▶ [TASK TO COMPLETE]:
Everything in the listing below needs to be retyped exactly.

===== PROVIDED ENTRIES

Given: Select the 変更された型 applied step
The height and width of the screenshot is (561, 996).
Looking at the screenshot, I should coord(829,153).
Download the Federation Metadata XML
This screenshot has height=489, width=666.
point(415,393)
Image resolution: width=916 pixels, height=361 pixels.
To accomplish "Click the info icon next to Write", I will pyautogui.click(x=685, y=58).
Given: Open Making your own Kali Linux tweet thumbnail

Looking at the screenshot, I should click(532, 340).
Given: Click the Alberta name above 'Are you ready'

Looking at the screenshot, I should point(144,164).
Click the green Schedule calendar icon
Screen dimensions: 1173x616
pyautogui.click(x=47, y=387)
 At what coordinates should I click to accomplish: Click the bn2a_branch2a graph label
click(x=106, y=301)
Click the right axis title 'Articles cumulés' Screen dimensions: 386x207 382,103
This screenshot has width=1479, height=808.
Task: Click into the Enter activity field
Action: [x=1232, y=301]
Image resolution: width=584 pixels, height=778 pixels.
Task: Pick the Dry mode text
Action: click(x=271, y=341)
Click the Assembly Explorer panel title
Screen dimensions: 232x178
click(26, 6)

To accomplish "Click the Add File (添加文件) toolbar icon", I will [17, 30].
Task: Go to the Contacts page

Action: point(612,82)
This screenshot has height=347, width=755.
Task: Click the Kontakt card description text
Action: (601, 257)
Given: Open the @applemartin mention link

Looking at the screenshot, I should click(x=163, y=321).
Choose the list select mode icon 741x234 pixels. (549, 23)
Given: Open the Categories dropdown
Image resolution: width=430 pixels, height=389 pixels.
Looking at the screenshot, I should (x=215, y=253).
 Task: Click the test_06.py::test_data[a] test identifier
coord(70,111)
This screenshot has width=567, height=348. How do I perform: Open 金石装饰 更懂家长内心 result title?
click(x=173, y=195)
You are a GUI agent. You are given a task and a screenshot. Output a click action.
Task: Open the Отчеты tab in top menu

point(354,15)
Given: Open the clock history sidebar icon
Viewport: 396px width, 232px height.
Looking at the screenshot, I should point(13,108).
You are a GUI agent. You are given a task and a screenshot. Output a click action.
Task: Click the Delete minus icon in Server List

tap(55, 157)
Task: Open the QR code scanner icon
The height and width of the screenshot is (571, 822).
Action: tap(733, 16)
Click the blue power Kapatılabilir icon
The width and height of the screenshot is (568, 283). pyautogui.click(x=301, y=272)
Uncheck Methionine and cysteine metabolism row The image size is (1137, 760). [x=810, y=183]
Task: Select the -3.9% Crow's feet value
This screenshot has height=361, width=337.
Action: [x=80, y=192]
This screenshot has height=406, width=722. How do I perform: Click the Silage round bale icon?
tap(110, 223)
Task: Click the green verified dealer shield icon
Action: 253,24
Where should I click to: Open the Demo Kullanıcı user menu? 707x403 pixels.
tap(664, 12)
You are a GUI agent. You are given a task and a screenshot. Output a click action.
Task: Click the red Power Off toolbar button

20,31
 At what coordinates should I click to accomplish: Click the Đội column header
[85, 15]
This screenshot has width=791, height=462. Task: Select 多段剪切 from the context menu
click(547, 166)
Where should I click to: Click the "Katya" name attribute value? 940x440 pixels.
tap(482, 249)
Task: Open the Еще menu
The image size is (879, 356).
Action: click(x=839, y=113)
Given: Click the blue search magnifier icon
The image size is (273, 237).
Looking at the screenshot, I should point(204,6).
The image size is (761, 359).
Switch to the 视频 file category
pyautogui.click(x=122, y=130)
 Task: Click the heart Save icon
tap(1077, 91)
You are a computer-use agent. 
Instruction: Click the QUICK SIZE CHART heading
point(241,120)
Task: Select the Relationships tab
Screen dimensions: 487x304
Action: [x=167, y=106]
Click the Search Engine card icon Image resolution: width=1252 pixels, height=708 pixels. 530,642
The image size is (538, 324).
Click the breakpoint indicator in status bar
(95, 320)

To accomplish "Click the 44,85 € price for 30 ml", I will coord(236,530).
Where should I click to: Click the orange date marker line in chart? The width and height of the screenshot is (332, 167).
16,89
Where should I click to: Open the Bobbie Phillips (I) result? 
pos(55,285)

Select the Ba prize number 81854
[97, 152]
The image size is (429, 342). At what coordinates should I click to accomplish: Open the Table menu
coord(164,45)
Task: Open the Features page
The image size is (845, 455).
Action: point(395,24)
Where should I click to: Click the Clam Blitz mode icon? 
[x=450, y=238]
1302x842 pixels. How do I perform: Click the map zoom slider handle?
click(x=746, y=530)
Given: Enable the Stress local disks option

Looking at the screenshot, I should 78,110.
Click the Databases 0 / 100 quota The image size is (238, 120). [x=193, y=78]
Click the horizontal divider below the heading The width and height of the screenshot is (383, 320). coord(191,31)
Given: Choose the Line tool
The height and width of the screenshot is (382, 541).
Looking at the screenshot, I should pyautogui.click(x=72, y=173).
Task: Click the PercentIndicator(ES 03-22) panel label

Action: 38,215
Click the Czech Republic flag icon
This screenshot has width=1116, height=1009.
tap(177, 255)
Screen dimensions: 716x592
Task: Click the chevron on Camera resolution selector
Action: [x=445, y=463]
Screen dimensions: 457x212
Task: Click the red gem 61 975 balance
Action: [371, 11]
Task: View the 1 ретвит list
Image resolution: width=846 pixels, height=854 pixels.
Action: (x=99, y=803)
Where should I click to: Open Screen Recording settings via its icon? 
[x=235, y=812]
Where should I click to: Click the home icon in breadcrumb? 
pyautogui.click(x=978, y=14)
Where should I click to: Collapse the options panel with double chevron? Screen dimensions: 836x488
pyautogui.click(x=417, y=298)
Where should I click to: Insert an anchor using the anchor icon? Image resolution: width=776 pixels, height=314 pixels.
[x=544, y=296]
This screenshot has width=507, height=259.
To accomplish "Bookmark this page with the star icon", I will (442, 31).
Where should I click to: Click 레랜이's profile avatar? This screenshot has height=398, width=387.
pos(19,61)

==========

▶ [WRITTEN RESPONSE]:
Given: Select the 変更された型 applied step
The height and width of the screenshot is (561, 996).
Looking at the screenshot, I should coord(829,153).
Download the Federation Metadata XML
This screenshot has height=489, width=666.
point(415,393)
Image resolution: width=916 pixels, height=361 pixels.
To accomplish "Click the info icon next to Write", I will pyautogui.click(x=685, y=58).
Given: Open Making your own Kali Linux tweet thumbnail

Looking at the screenshot, I should click(532, 340).
Given: Click the Alberta name above 'Are you ready'

Looking at the screenshot, I should point(144,164).
Click the green Schedule calendar icon
Screen dimensions: 1173x616
pyautogui.click(x=47, y=387)
 At what coordinates should I click to accomplish: Click the bn2a_branch2a graph label
click(x=106, y=301)
Click the right axis title 'Articles cumulés' Screen dimensions: 386x207 382,103
This screenshot has width=1479, height=808.
Task: Click into the Enter activity field
Action: [x=1232, y=301]
Image resolution: width=584 pixels, height=778 pixels.
Task: Pick the Dry mode text
Action: click(x=271, y=341)
Click the Assembly Explorer panel title
Screen dimensions: 232x178
click(26, 6)

To accomplish "Click the Add File (添加文件) toolbar icon", I will [17, 30].
Task: Go to the Contacts page

Action: point(612,82)
This screenshot has height=347, width=755.
Task: Click the Kontakt card description text
Action: (601, 257)
Given: Open the @applemartin mention link

Looking at the screenshot, I should click(x=163, y=321).
Choose the list select mode icon 741x234 pixels. (549, 23)
Given: Open the Categories dropdown
Image resolution: width=430 pixels, height=389 pixels.
Looking at the screenshot, I should (x=215, y=253).
 Task: Click the test_06.py::test_data[a] test identifier
coord(70,111)
This screenshot has width=567, height=348. How do I perform: Open 金石装饰 更懂家长内心 result title?
click(x=173, y=195)
You are a GUI agent. You are given a task and a screenshot. Output a click action.
Task: Open the Отчеты tab in top menu

point(354,15)
Given: Open the clock history sidebar icon
Viewport: 396px width, 232px height.
Looking at the screenshot, I should point(13,108).
You are a GUI agent. You are given a task and a screenshot. Output a click action.
Task: Click the Delete minus icon in Server List

tap(55, 157)
Task: Open the QR code scanner icon
The height and width of the screenshot is (571, 822).
Action: tap(733, 16)
Click the blue power Kapatılabilir icon
The width and height of the screenshot is (568, 283). pyautogui.click(x=301, y=272)
Uncheck Methionine and cysteine metabolism row The image size is (1137, 760). [x=810, y=183]
Task: Select the -3.9% Crow's feet value
This screenshot has height=361, width=337.
Action: [x=80, y=192]
This screenshot has height=406, width=722. How do I perform: Click the Silage round bale icon?
tap(110, 223)
Task: Click the green verified dealer shield icon
Action: 253,24
Where should I click to: Open the Demo Kullanıcı user menu? 707x403 pixels.
tap(664, 12)
You are a GUI agent. You are given a task and a screenshot. Output a click action.
Task: Click the red Power Off toolbar button

20,31
 At what coordinates should I click to accomplish: Click the Đội column header
[85, 15]
This screenshot has width=791, height=462. Task: Select 多段剪切 from the context menu
click(547, 166)
Where should I click to: Click the "Katya" name attribute value? 940x440 pixels.
tap(482, 249)
Task: Open the Еще menu
The image size is (879, 356).
Action: click(x=839, y=113)
Given: Click the blue search magnifier icon
The image size is (273, 237).
Looking at the screenshot, I should point(204,6).
The image size is (761, 359).
Switch to the 视频 file category
pyautogui.click(x=122, y=130)
 Task: Click the heart Save icon
tap(1077, 91)
You are a computer-use agent. 
Instruction: Click the QUICK SIZE CHART heading
point(241,120)
Task: Select the Relationships tab
Screen dimensions: 487x304
Action: [x=167, y=106]
Click the Search Engine card icon Image resolution: width=1252 pixels, height=708 pixels. 530,642
The image size is (538, 324).
Click the breakpoint indicator in status bar
(95, 320)

To accomplish "Click the 44,85 € price for 30 ml", I will coord(236,530).
Where should I click to: Click the orange date marker line in chart? The width and height of the screenshot is (332, 167).
16,89
Where should I click to: Open the Bobbie Phillips (I) result? 
pos(55,285)

Select the Ba prize number 81854
[97, 152]
The image size is (429, 342). At what coordinates should I click to accomplish: Open the Table menu
coord(164,45)
Task: Open the Features page
The image size is (845, 455).
Action: point(395,24)
Where should I click to: Click the Clam Blitz mode icon? 
[x=450, y=238]
1302x842 pixels. How do I perform: Click the map zoom slider handle?
click(x=746, y=530)
Given: Enable the Stress local disks option

Looking at the screenshot, I should 78,110.
Click the Databases 0 / 100 quota The image size is (238, 120). [x=193, y=78]
Click the horizontal divider below the heading The width and height of the screenshot is (383, 320). coord(191,31)
Given: Choose the Line tool
The height and width of the screenshot is (382, 541).
Looking at the screenshot, I should pyautogui.click(x=72, y=173).
Task: Click the PercentIndicator(ES 03-22) panel label

Action: 38,215
Click the Czech Republic flag icon
This screenshot has width=1116, height=1009.
tap(177, 255)
Screen dimensions: 716x592
Task: Click the chevron on Camera resolution selector
Action: [x=445, y=463]
Screen dimensions: 457x212
Task: Click the red gem 61 975 balance
Action: [371, 11]
Task: View the 1 ретвит list
Image resolution: width=846 pixels, height=854 pixels.
Action: (x=99, y=803)
Where should I click to: Open Screen Recording settings via its icon? 
[x=235, y=812]
Where should I click to: Click the home icon in breadcrumb? 
pyautogui.click(x=978, y=14)
Where should I click to: Collapse the options panel with double chevron? Screen dimensions: 836x488
pyautogui.click(x=417, y=298)
Where should I click to: Insert an anchor using the anchor icon? Image resolution: width=776 pixels, height=314 pixels.
[x=544, y=296]
This screenshot has width=507, height=259.
To accomplish "Bookmark this page with the star icon", I will (442, 31).
Where should I click to: Click 레랜이's profile avatar? This screenshot has height=398, width=387.
pos(19,61)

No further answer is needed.